Problem set >>
1. In the maternal health text, why will IDOH stop funding BMTF programming after 9/30/2021?
2. In the maternal health text, which members of the Title V program are named as participating in the PRISM project?
3. Carry on the maternal health text after its final sentence.

Extracted text >>
*** Block opens ***

MCH will continue to support evidence-based programs to help pregnant women quit smoking. Currently, Title V supports many sites in implementing the Baby and Me Tobacco Free program. Maternal health staff are involved in internal workgroups to explore how pregnant women can receive tobacco use treatment through additional services or programming. IDOH will no longer fund BMTF programming beyond 9/30/2021 as the collected data is not showing intended outcomes.
In early 2022, IDOH plans to begin implementation of the AIM Obstetric Care for Women with Opioid Use Disorder bundle to address maternal substance use disorder. Based on data from the IPQIC Neonatal Abstinence Syndrome project, MCH recognizes that many other substances are being used by pregnant and postpartum women. To address substances other than opioids, Indiana AIM will create additional measures and data metrics to best capture all women with a substance use disorder.
Members of the Title V program, including MCH Director, Clinical Director, and members of FRP are participating with partners in DMHA on a PRISM project with ASTHO. The Promoting Innovation in State & Territorial MCH Policymaking (PRISM) Learning Community provides technical assistance and capacity building over a twelve month period to support and advance policy implementation within states and territories to equitably address substance misuse and addiction and mental health disorders in women, children, and families within the context of the COVID-19 pandemic. Indiana is seeking to better understand the current landscape of substance use prevention and intervention across the state and what gaps exist.

*** Block closes ***

Stored items:
*** Block opens ***

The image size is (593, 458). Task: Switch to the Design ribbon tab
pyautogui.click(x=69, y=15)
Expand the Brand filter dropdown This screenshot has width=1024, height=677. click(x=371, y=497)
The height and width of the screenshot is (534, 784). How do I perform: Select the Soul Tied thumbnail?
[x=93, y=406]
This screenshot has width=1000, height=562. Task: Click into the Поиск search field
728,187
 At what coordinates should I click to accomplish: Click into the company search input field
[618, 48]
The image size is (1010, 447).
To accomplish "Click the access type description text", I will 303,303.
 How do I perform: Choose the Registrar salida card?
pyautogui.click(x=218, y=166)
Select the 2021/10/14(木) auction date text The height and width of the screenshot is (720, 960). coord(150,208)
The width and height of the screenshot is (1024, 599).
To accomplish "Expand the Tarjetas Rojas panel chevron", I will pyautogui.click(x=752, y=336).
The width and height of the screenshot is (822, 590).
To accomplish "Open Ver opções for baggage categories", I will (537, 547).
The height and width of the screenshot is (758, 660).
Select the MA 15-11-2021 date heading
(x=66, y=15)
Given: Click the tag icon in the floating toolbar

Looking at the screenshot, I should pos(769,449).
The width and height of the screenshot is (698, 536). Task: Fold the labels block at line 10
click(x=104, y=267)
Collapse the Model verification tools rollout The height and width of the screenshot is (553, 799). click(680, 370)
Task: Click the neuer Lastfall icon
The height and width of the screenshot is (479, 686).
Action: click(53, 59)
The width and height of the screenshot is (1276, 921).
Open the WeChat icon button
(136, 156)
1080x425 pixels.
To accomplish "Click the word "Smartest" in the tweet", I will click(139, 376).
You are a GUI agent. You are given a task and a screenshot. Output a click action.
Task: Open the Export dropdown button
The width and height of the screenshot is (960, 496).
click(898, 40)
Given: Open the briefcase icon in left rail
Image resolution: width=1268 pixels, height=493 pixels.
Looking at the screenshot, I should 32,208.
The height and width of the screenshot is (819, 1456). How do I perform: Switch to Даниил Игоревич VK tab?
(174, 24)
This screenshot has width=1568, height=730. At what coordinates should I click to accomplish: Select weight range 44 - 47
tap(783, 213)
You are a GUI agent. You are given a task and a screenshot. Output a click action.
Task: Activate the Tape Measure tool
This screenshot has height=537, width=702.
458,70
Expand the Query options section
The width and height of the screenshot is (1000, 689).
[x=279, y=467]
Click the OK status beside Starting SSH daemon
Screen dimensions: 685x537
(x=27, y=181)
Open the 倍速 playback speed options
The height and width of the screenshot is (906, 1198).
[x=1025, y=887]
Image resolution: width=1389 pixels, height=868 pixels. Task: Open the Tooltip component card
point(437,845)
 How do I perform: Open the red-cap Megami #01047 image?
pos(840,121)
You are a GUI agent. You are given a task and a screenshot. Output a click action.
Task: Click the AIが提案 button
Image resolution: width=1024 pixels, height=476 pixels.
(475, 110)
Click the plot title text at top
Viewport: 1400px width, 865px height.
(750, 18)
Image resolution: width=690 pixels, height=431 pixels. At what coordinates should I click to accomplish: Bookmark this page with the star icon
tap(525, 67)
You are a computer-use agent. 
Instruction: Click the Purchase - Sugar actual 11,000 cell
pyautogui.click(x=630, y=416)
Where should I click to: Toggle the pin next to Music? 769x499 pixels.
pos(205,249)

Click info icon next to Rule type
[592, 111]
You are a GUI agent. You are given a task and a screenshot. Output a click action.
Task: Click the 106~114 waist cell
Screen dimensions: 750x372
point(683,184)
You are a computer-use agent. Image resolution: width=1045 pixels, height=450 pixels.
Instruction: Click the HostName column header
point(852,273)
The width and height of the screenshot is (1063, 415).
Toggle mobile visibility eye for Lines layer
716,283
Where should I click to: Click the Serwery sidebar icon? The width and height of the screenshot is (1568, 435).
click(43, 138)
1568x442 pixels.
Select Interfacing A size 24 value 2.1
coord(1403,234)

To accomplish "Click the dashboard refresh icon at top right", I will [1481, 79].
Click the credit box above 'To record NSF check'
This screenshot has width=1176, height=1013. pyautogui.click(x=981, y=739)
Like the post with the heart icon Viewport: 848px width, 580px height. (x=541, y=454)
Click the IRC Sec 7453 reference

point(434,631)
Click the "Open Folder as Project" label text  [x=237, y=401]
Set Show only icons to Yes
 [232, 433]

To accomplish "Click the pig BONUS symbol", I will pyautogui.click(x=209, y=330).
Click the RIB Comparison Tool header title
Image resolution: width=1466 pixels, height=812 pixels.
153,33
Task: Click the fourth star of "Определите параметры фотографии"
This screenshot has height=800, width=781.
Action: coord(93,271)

*** Block closes ***

Answers per task >>
1. The collected data is not showing intended outcomes.

2. MCH Director, Clinical Director, and members of FRP

3.
In 2019 Indiana was awarded a Centers for Medicare and Medicaid (CMS) grant to address opioid use disorder in pregnant patients. The Indiana Pregnancy Promise Program is a free, voluntary program for pregnant Medicaid members who use opioids or have used opioids in the past. The program ensures individuals’ privacy and confidentiality. The Pregnancy Promise Program connects individuals to prenatal and postpartum care, other physical and mental health care, and treatment for opioid use disorder. The Pregnancy Promise Program provides support during the prenatal period and for 12 months after the end of pregnancy. Through these supports and relationships, the Pregnancy Promise Program provides hope to parents and babies and sets a strong foundation for their future. The project director the program serves on IPQIC and MMRC. The MCH Director serves on the board for the promise program.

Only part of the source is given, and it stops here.